There is no doubt that RBNZ's medieval monetarism is slowing consumer growth - although the higher prices we have suffered as a result of higher cost of imports have the same effect of course (reducing the amount of stuff you can buy). But, what effect are higher interest rates and slowing consumer demand having on inflation?
The latest figures released yesterday show that households are actually net beneficiaries of rate rises as savers are getting more than mortgagors are paying (noting that a small group of mortgagors are getting hammered).
The big losers from rate rises are non-financial businesses who are now paying nearly $7 billion in interest costs per quarter - that's about 10% of total consumer spending!!! In other countries, inflation is falling away quickly without big rate hikes as import prices fall (Denmark CPI 3%, Spain 2%, Japan 3% etc). However, in NZ, savings from lower import costs appear to be getting cancelled out by the high cost of credit!
I predict we will see a slower cooling of inflation in NZ relative to other countries because RBNZ has pushed huge costs onto kiwi businesses and they have little choice but to pass those costs on. Those higher prices will then reduce consumer demand further and we will start to see businesses going to wall and unemployment going up. This will coincide with an election period meaning our political leaders will be too distracted to act and we will end the year in a total mess.
A few years ago my rates were $58 per week, they’re now $85 per week and due to go up to $96 per week in Wellington. My house insurance is barely behind this too
In Masterton, my rates are around 2k per year - but this is a rural property so they have no mains water supply or public sewer.
What's the case for higher rates for longer? The US seems more and more like they have the tools and economy to manage it. We will just have to follow suit.
As the U.S. is trying to keep inflation in check by hiking up interest rates, the Federal Reserve is in a pretty solid position to manage bank liquidity and dodge defaults (unlike 2008). They're expecting more inflationary fiscal spending and more bank default issues due to their high rates and are ready for it. The Fed has got a bunch of new tricks up its sleeve like selective bailouts, quantitative easing, and central bank liquidity swaps, which means they're more prepared to shield the economy from major hiccups that could usually lead them to drop the rates.
And, according to the Fed's own predictions, we're likely to see high interest rates sticking around for a while. They are loving this as gives them some breathing room to strengthen their financial standing.

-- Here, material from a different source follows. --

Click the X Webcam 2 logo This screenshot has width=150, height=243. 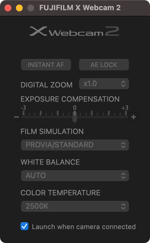point(74,31)
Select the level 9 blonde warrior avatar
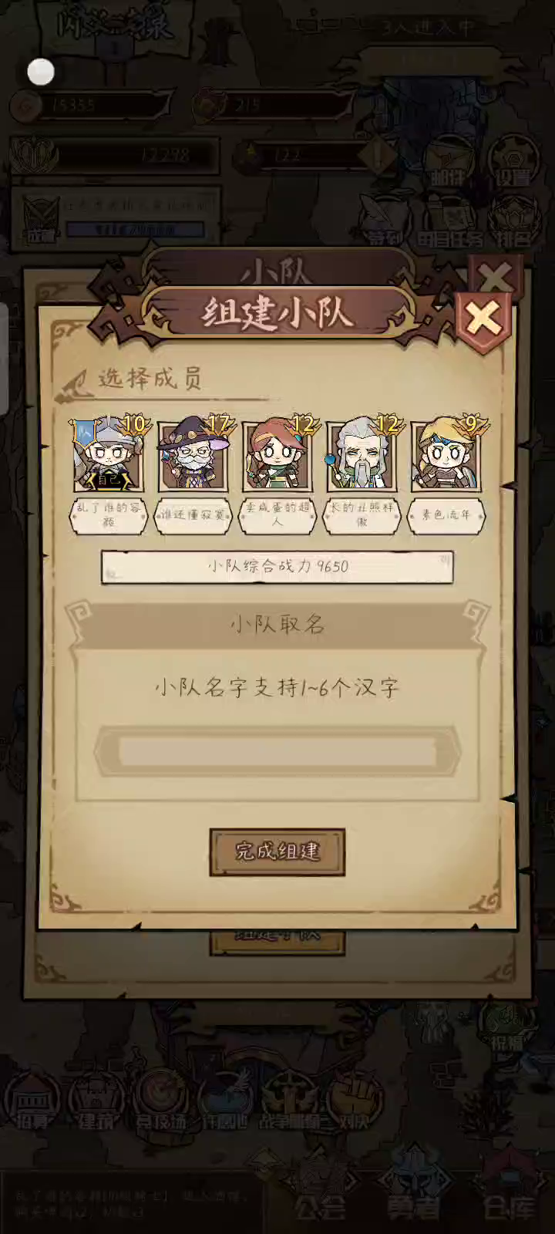Image resolution: width=555 pixels, height=1234 pixels. (x=446, y=455)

So, it's likely we'll see the Reserve Bank of New Zealand (RBNZ) follow suit and crank up their interest rates in line with the U.S. Federal Reserve.

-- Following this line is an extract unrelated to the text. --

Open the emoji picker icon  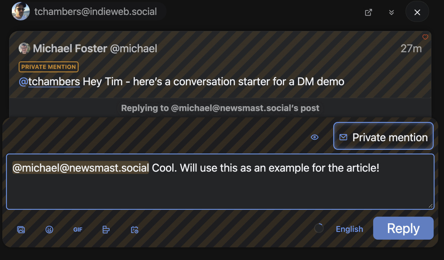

On top of this, New Zealand's got its own inflation challenges due to government spending. And, let's not forget the need to safeguard our exchange rate, which adds more reason to keep those high interest rates. So, when you put all these pieces together, it seems we need to be prepared for a period of higher interest rates in New Zealand.
As mentioned above many of the local council rates increases are all over 7%
I have noticed many cafes slowly increasing their prices for coffee and food and this is all before the rates increases, the insurance increases etc
Then of course we tend to forget about business borrowing with business overdraft rates now over 16%
with all these increases I can’t see inflation falling anytime soon
I agree that unemployment will be the key, have worked in finance through many of the downturns it was always job losses that caused the most pain especially as many households rely on two incomes to service their debt.
It doesn’t seem that long ago that I was reading the weekly economic forecasts from well known economists ’Low interest rates are here for decades to come’ said one economist Also the words ‘ This time is different’ was mentioned often.
Buckle up the ride has just begun
Soon enough these cafes will price themselves out of the market where only the wealthy will be willing to spend. I've already seen pictures of the odd place selling a hot pie for $12 in parts of the country, and no that's not at a ski field cafe.
The poor are getting hammered, the middle getting less and less purchasing power so buckling down and the wealthy are the only ones left who spend freely.
Something tells me the minimum wage will finally stop getting hiked annually for a few years. The free market must find equilibrium once more.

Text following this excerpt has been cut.